* _DO THIS_
Repeat the lines from the one containing "Where should I click to: Hide" through the one containing "pyautogui.click(x=998, y=30)", requests included, and shift every coordinate in the answers by adding 18 to it. Leave the pictures out.

* _INPUT DATA_
|---|

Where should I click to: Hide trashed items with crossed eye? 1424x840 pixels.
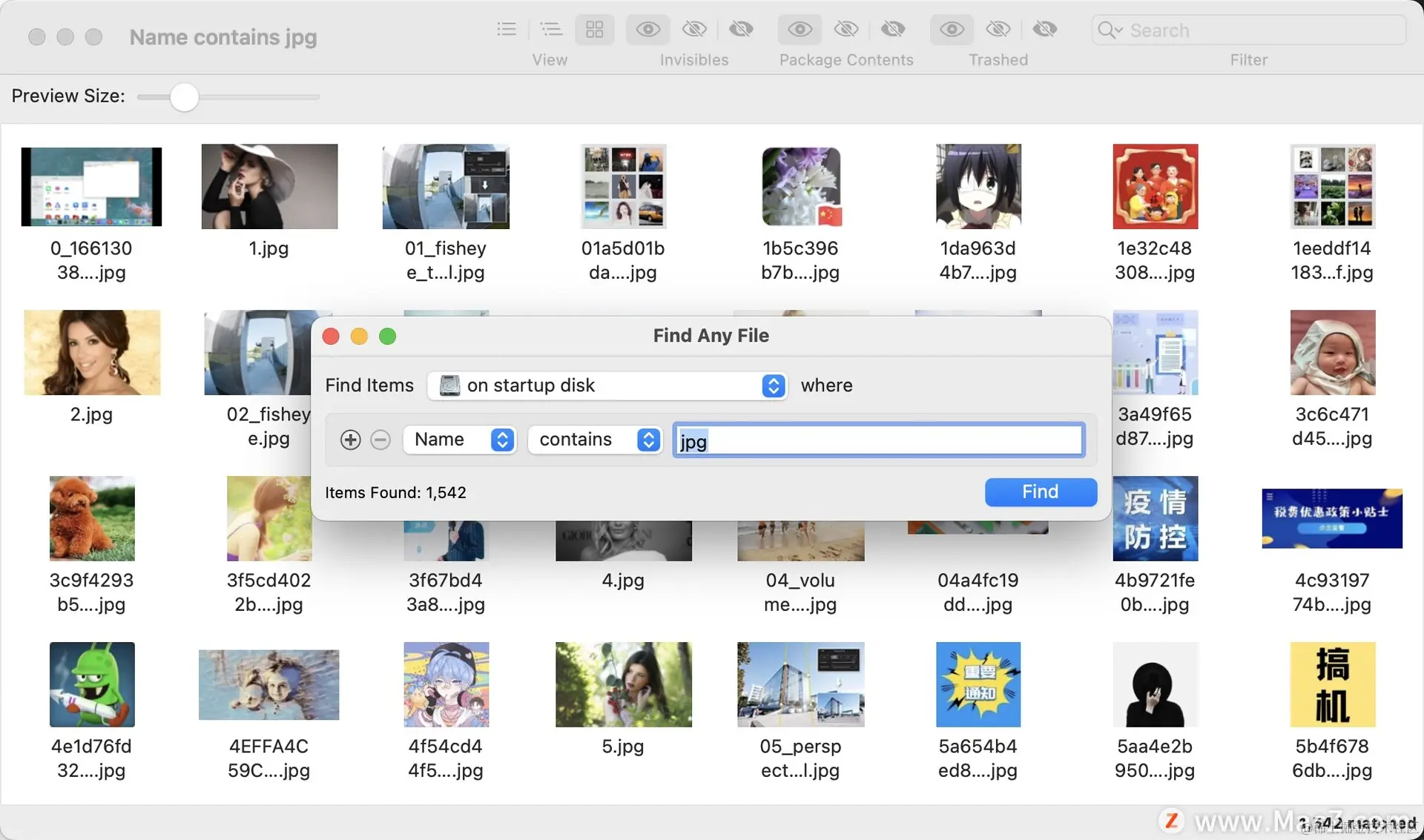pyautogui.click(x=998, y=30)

|---|

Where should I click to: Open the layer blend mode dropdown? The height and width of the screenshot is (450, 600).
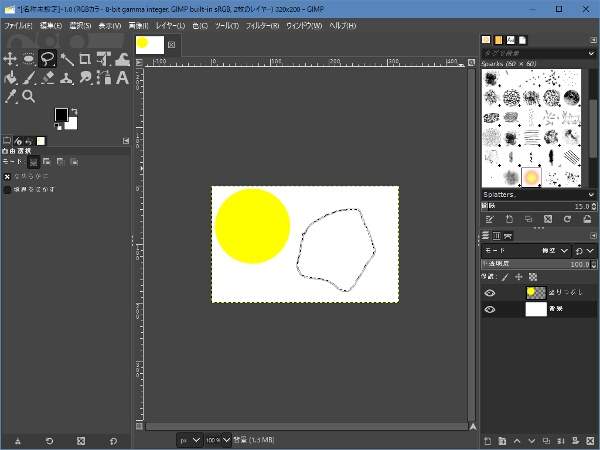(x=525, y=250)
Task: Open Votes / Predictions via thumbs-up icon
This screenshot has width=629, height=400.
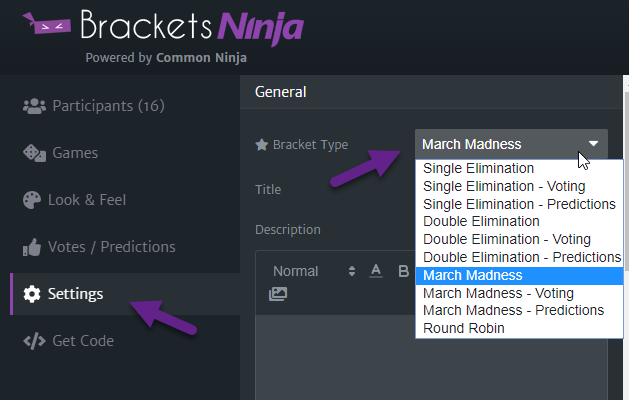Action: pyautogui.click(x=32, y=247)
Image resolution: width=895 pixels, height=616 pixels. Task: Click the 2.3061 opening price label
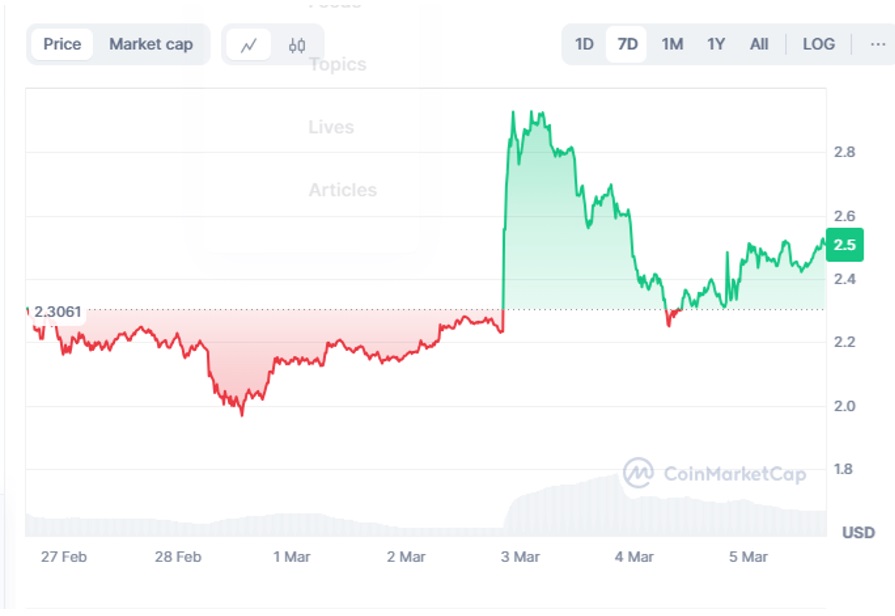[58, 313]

|---|

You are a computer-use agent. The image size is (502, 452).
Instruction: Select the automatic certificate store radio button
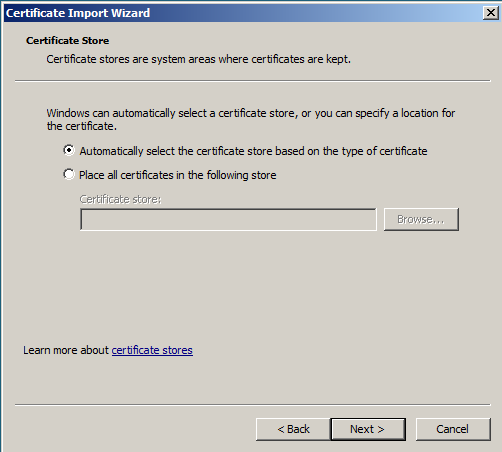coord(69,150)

|---|

* _ANSWER TO THIS EXERCISE_
Where should I click to: Hide trashed items with crossed eye? 1424x840 pixels.
pyautogui.click(x=1016, y=48)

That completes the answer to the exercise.